In this problem, the temperature stays constant. The volume and pressure change, so we use Boyle's Law. This states that the pressure of a gas is inversely proportional to the volume. The formula is:

$P_1V_1=P_2V_2$

Now we can substitute any known values into the formula.

Originally, the gas has a volume of 25.0 liters and a pressure of 2.05 atmospheres.

$25.0 \ L * 2.05 \ atm = P_2V_2$

The volume is decreased to 14.5 liters, but the pressure is unknown.

$25.0 \ L * 2.05 \ atm = P_2 * 14.5 \ L$

Since we are solving for the new pressure, or P₂, we must isolate the variable. It is being multiplied by 14.5 liters and the inverse of multiplication is division. Divide both sides by 14.5 L .
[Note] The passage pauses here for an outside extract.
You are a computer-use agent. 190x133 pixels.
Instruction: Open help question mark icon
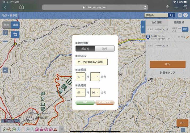185,15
$\frac {25.0 \ L * 2.05 \ atm }{14.5 \ L}=\frac{P_2 *14.5 \ L}{14.5 \ L}$

$\frac {25.0 \ L * 2.05 \ atm }{14.5 \ L}= P_2$

The units of liters cancel.

$\frac {25.0 * 2.05 \ atm }{14.5 }=P_2$

$\frac {50.25\ atm }{14.5 }=P_2$

$3.53448276 \ atm = P_2$

The original values of volume and pressure have 3 significant figures, so our answer must have the same.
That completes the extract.